I know that every case of multiple myeloma is different, but here are the things I have learned in my eight-plus years with the disease:

You’re the boss of this cancer business. I know your world seems to be spinning out of control.  Take a deep breath. You are in charge here. Not the doctors, not your spouse/partner/caregiver, not the people from your support group, not the crazy gal handing out advice in a Myeloma Beacon column. You.

Yes, all of these people are important and you need them to help you, but you are the one calling the shots. Every patient is different, and you must do what is right for you. If you don’t like your doctor, switch doctors. If you don’t like your treatment options, find out if there is an alternative. If you don’t understand something, ask questions until you do.

Repeat after me: It’s okay to be a complete pain in the butt.

Get a second opinion from a myeloma specialist. This is the most important thing I ever did after being diagnosed with myeloma, and it changed the entire course of my treatment.

Two weeks after being diagnosed with smoldering myeloma, my monoclonal protein level (M-spike) fluctuated slightly, as it does from time to time. A doctor in my hometown – a doctor whom I no longer see – panicked and told me I needed a stem cell transplant immediately.

This approach didn’t seem to match the things I’d read online about smoldering myeloma, so I decided to get a second opinion from a myeloma specialist.

My specialist confirmed that I did not yet have active myeloma.  I was able to delay treatment for 18 months, and I still haven’t had that stem cell transplant that the first doctor felt I so desperately needed in 2005.

I still make the six-hour drive to see my myeloma specialist from time to time, and I continue to see a local doctor regularly. My local doctor is great, but he treats many different types of cancer. He’s the first to admit that he is not a myeloma expert. Having a myeloma expert to share her opinion and specialized knowledge with me makes me feel very safe. Myeloma is a relatively rare cancer, so it’s good to have someone with that kind of expertise on my side.

A final thought about second opinions: If your specialist is far away and you also need a local doctor, don’t worry about hurting your local doctor’s feelings. If your local doctor is in any way offended that you sought a second opinion or is unwilling to work with your myeloma specialist, find a new local doctor.

Learn about your disease. It’s important to understand your disease and your treatment options, to know which tests you need and which numbers you should be watching for when those tests come back. Don’t be afraid to ask your doctor lots of questions, and do enough research so you know which questions to ask. Knowledge about your disease will help you feel more in control and ease the decision-making process.

Early on, I discovered that my cancer center offered “teaching appointments.” When I first started treatment, I made one of these appointments with a nurse practitioner, and we were able to sit down and talk until I felt like I knew everything I needed to know about the drug I was taking.

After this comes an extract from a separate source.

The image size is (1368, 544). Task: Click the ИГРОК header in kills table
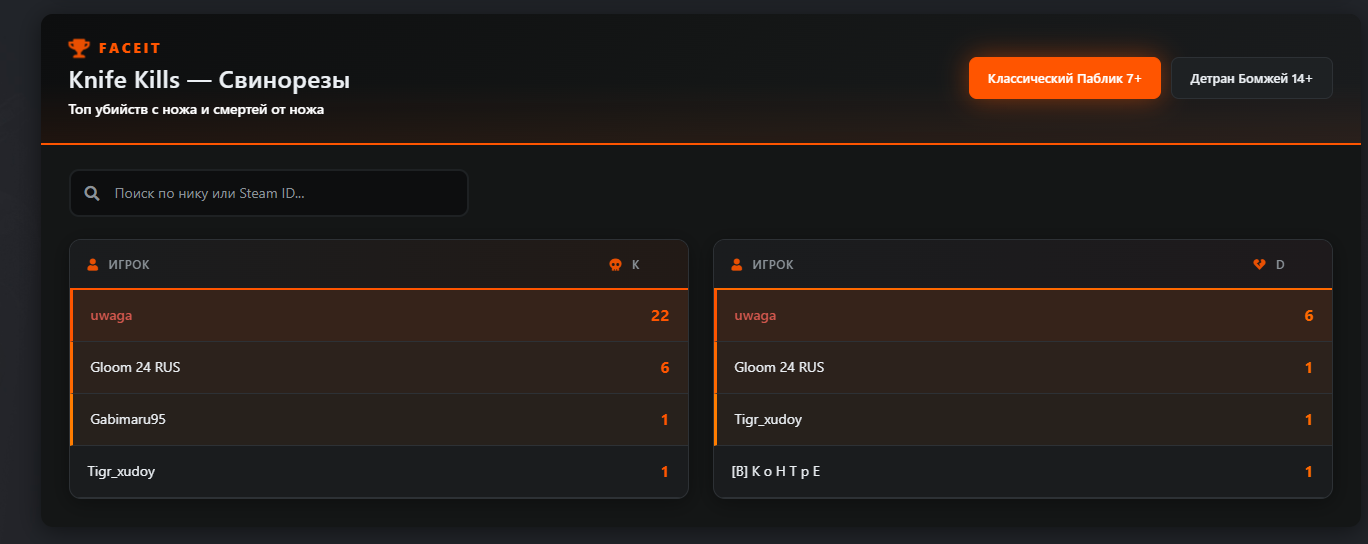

But don’t learn too much. The Internet is a great resource, but it also can be a scary, scary place. It’s easy to go online for a fact-finding mission and get sucked into frightening statistics and other people’s horror stories.  Believe me.  I’ve done it over and over again, Googling terrible things until I want to curl up on the floor. It’s hard to find the right balance.

Here are the most important things to remember: 1) You’re a person, not a statistic, and 2) every myeloma patient is different.

If you’re a healthy 30-year-old, you’re probably not going to have the same myeloma experience as a frail 85-year-old who has a host of other health problems. As dumb as it sounds, it took me a while to finally figure this out.

Be nice to your nurses. Nurses get things done. Get to know them. Be kind to them. Make them want to return your calls right away. Make them want to hunt through the computer system for your test results. Make them want to kick the butt of the stubborn pharmacy on your behalf. Nurses have amazing superpowers.

Be nice to yourself. You have cancer. That really sucks. Go curl up on the couch and eat some ice cream. You deserve it. But when you’re feeling a little better, remember to take good care of yourself. Get some exercise. Eat some veggies. Find a way to de-stress, if you can. The stronger your body is, the better equipped you are to fight the cancer, and the better you will feel overall.

You can do this. That’s all. If I can do this, you can totally do this. Now go out there and do it.